(Extract)

Pakistan has been beset by violence since troops stormed the radical Red Mosque in Islamabad in July. Suicide attacks have killed nearly 250 people since then including 31 in the garrison city of Rawalpindi this month.
The violence has piled pressure on Musharraf, a key US ally in the "war on terror," as he struggles with a political crisis ahead of general and presidential elections.
Pakistani troops backed by gunships have killed more than 70 militants in two days of heavy fighting in the tribal areas bordering Afghanistan, where the United States says Al-Qaeda chief Osama bin Laden may be hiding.
At least two soldiers also died in the latest clashes Thursday, which erupted when Pakistani forces repelled a mass insurgent attack on a checkpost in the North Waziristan area, the army said.
Musharraf told Negroponte during a two-hour meeting in Islamabad that "Pakistan's commitment should never be in doubt as it was in Pakistan's own national interest," a foreign ministry statement said.
He also spoke out against pending US legislation that would tie aid payments to Pakistan's performance in fighting Al-Qaeda.

(End Extract)

§ Task A: Rewrite the news report on violence in Pakistan, starting at the words "The violence has" and ending after "ministry statement said.", with "gunships" changed to "helicopters".
§ Task B: Write the next part of the news report on violence in Pakistan, picking up after its last sentence.
The items after this have no connection to the news report.

(Information provided)

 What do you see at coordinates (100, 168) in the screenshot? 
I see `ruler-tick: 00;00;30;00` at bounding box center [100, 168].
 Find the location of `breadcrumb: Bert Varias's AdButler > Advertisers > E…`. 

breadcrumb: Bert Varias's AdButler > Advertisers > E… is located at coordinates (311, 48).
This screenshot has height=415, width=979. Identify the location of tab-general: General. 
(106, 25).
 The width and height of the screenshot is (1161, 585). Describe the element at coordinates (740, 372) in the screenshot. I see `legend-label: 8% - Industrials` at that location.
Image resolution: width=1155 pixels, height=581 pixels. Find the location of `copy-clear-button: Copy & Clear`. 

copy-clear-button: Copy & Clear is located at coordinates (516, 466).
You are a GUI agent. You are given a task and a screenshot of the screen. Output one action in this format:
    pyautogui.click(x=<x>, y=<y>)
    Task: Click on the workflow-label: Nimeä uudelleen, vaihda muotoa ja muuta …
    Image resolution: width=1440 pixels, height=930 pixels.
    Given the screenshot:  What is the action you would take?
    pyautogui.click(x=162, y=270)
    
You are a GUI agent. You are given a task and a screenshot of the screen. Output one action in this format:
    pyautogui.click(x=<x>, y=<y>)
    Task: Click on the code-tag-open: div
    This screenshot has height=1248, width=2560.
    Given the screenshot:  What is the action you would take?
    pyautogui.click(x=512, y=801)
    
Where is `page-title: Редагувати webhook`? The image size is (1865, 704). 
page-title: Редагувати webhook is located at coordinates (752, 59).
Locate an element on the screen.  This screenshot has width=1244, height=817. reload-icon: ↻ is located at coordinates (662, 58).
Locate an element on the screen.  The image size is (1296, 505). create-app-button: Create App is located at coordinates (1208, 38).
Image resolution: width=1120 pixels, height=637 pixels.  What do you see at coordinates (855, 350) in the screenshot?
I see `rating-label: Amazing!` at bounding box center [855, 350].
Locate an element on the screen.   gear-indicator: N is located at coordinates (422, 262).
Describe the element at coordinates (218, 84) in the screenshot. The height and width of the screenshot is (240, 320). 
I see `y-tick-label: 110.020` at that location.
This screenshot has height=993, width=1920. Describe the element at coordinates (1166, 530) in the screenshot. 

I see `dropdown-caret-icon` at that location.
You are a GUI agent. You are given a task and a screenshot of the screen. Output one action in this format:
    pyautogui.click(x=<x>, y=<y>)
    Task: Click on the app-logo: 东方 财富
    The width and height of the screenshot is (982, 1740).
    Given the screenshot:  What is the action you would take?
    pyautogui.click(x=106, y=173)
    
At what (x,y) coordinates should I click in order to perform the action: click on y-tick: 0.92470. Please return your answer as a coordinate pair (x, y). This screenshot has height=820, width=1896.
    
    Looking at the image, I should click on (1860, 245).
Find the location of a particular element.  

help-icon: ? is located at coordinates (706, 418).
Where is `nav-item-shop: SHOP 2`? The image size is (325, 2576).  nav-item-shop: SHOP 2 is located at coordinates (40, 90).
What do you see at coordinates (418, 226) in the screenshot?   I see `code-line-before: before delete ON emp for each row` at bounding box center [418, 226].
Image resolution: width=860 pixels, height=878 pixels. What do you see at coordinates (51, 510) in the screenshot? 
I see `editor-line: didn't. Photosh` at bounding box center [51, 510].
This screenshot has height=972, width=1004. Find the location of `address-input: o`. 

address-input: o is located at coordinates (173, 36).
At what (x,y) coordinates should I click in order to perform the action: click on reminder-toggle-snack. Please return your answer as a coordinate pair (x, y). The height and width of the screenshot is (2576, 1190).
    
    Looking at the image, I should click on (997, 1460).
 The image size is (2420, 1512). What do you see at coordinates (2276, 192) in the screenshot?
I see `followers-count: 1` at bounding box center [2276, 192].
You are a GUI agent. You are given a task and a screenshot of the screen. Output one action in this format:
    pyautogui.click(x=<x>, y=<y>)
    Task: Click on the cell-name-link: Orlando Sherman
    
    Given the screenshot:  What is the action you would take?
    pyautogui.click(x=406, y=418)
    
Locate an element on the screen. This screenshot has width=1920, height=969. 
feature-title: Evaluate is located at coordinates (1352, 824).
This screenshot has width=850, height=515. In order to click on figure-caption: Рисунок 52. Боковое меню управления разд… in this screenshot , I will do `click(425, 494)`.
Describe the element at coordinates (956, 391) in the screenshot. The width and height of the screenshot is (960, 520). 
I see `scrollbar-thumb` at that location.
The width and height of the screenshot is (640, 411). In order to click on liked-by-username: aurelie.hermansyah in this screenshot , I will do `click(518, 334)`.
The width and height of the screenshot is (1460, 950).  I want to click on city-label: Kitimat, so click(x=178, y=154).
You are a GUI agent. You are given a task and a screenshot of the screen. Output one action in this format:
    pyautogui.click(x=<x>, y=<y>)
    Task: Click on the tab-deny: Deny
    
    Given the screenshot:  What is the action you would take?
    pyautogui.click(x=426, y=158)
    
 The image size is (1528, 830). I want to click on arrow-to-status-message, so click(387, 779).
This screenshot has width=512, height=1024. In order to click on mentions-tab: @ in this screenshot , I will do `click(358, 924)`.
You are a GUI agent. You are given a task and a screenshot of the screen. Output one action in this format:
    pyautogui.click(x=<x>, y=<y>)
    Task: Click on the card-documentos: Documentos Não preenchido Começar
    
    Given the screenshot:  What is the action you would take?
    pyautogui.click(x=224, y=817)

(End Information provided)

§ Result A:
The violence has piled pressure on Musharraf, a key US ally in the "war on terror," as he struggles with a political crisis ahead of general and presidential elections.
Pakistani troops backed by helicopters have killed more than 70 militants in two days of heavy fighting in the tribal areas bordering Afghanistan, where the United States says Al-Qaeda chief Osama bin Laden may be hiding.
At least two soldiers also died in the latest clashes Thursday, which erupted when Pakistani forces repelled a mass insurgent attack on a checkpost in the North Waziristan area, the army said.
Musharraf told Negroponte during a two-hour meeting in Islamabad that "Pakistan's commitment should never be in doubt as it was in Pakistan's own national interest," a foreign ministry statement said.

§ Result B:
Negroponte has reiterated Washington's full backing for military ruler Musharraf and played down indications that the United States could launch unilateral strikes against militants on Pakistani soil.
In Pakistan's latest confrontation with the insurgents, troops fought off militants who attacked an army checkpost in North Waziristan's Nawaz Kot district overnight, top military spokesman Major General Waheed Arshad said.
The army said Pakistani helicopter gunships and artillery also pounded militant hideouts in part of the tribal zone of South Waziristan on Tuesday and Wednesday, killing up to 40 militants.
Dozens of Islamist fighters also attacked a checkpost on Wednesday and kidnapped 12 troops in the country's northwest.
A militant spokesman warned on the same day that they would start killing more than 200 captive soldiers who surrendered in South Waziristan nearly two weeks ago.